The records below are to be restated word for word, with every picture left out.

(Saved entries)
--

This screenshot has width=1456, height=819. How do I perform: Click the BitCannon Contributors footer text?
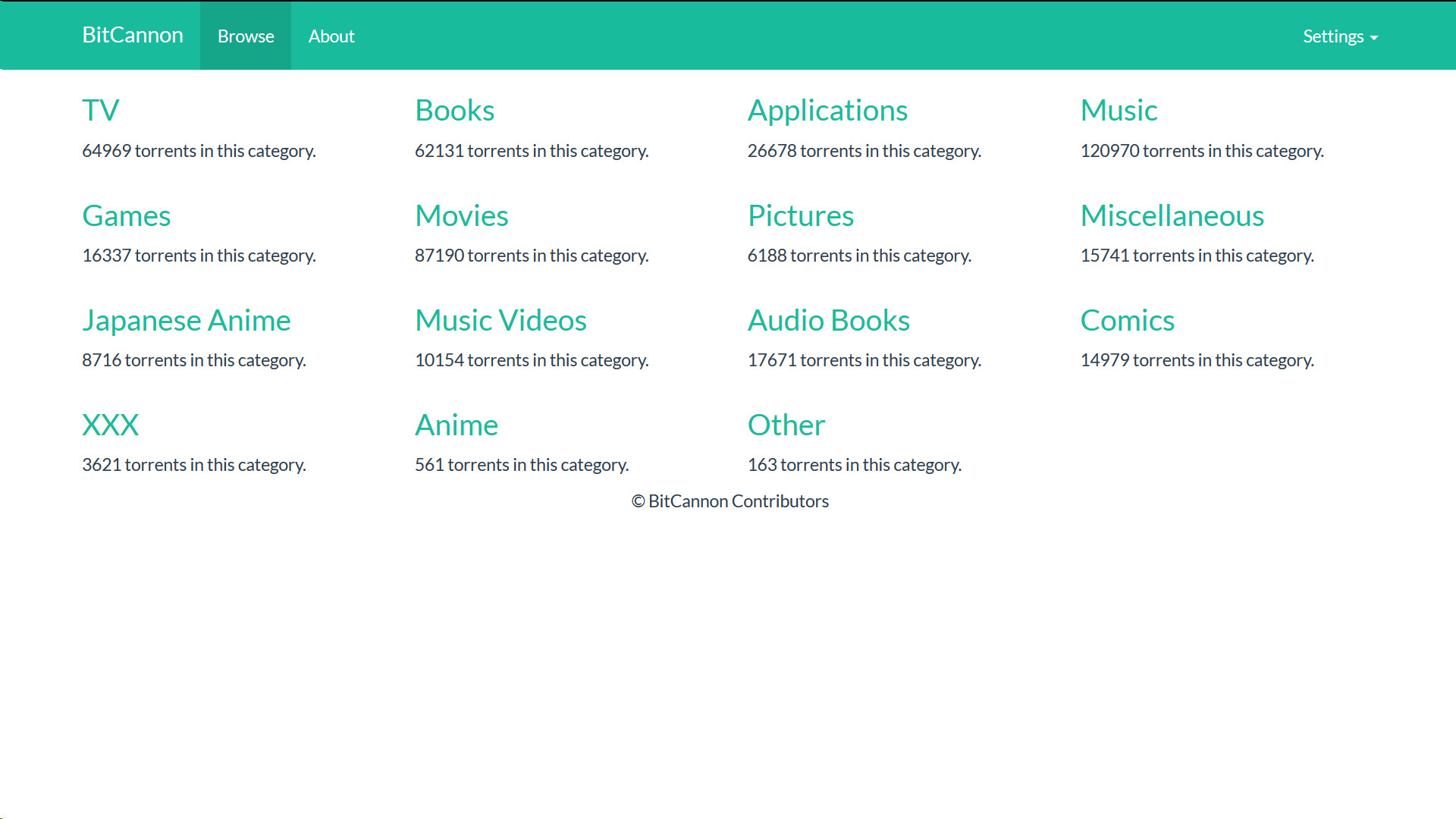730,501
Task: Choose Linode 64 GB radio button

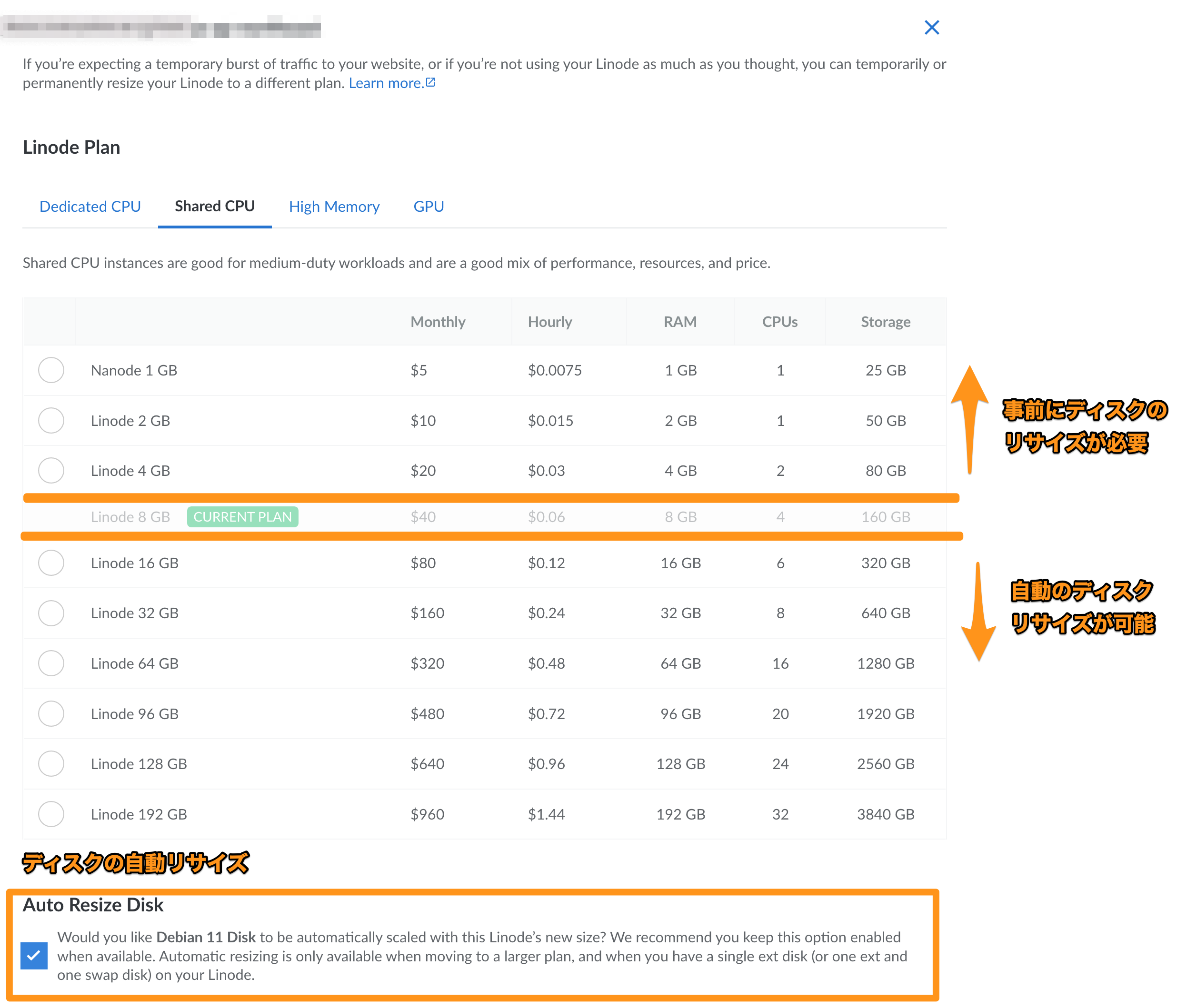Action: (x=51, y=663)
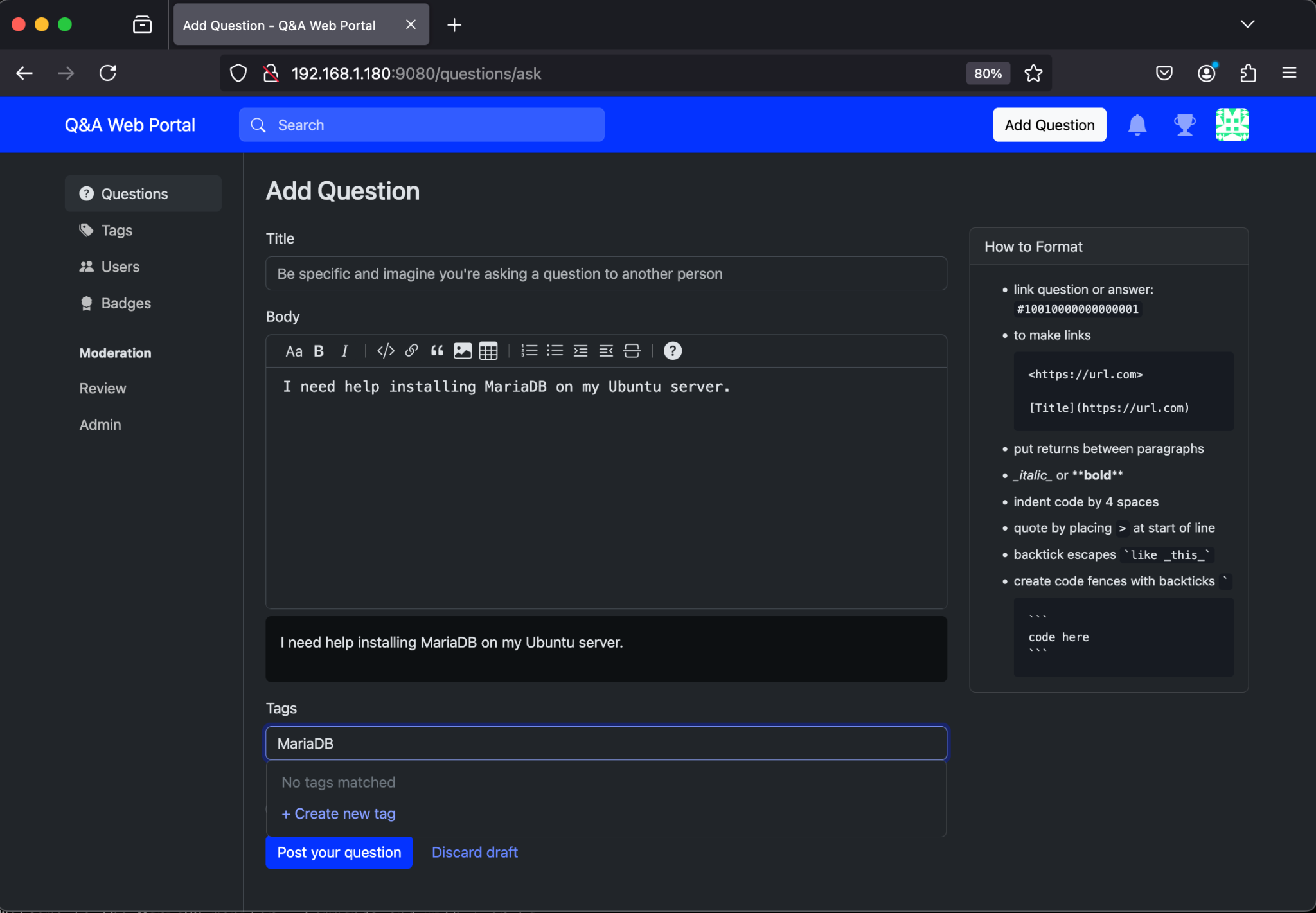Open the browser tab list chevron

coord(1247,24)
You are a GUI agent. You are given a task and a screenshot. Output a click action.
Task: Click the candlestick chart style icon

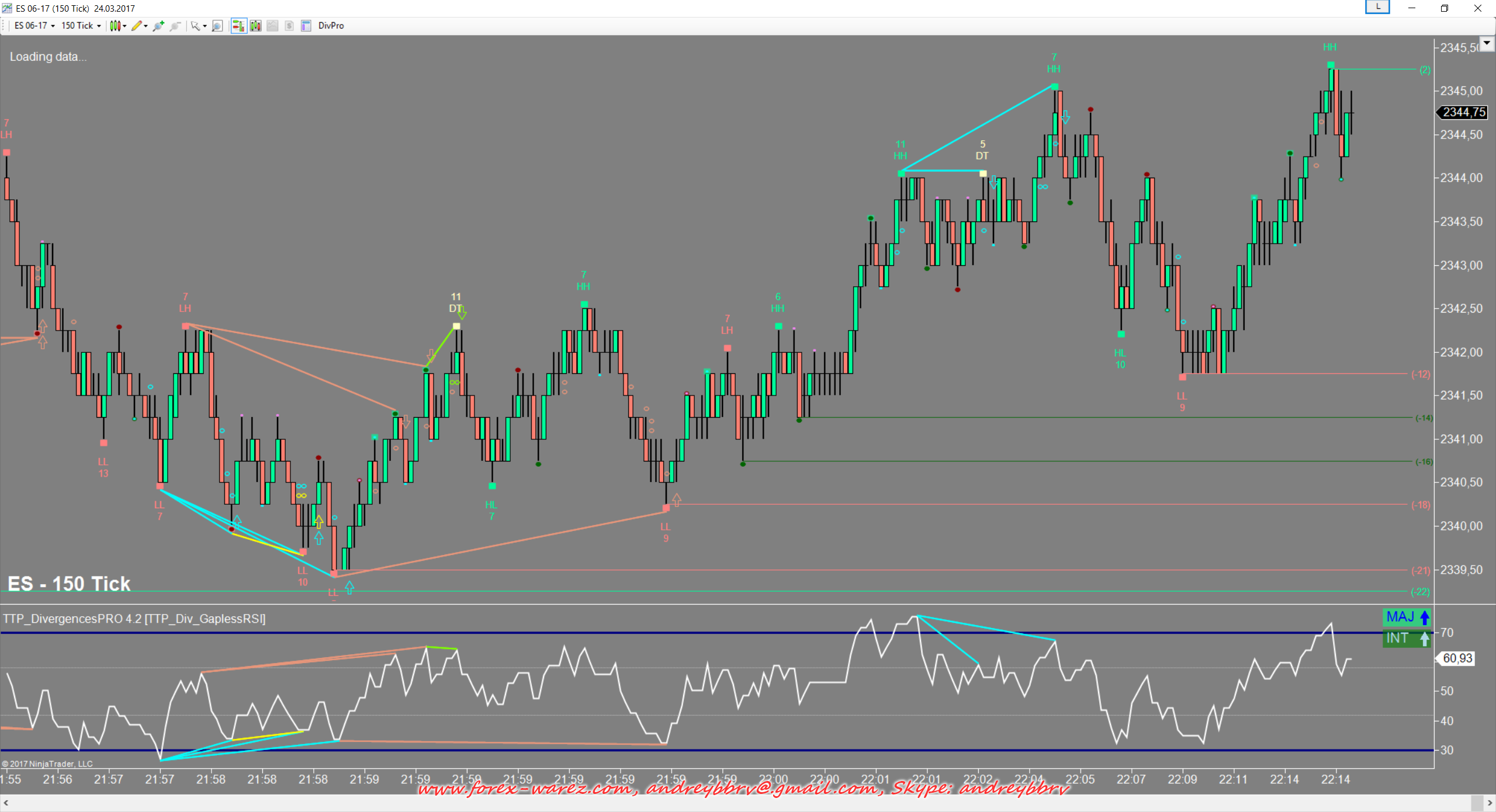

--

- **ANSWER TO THIS TASK**
This screenshot has width=1456, height=819. How do I perform: Click the BitCannon Contributors footer text?
730,501
Task: Choose Linode 64 GB radio button

Action: (x=51, y=663)
Open the browser tab list chevron

coord(1247,24)
You are a GUI agent. You are given a task and a screenshot. Output a click action.
Task: Click the candlestick chart style icon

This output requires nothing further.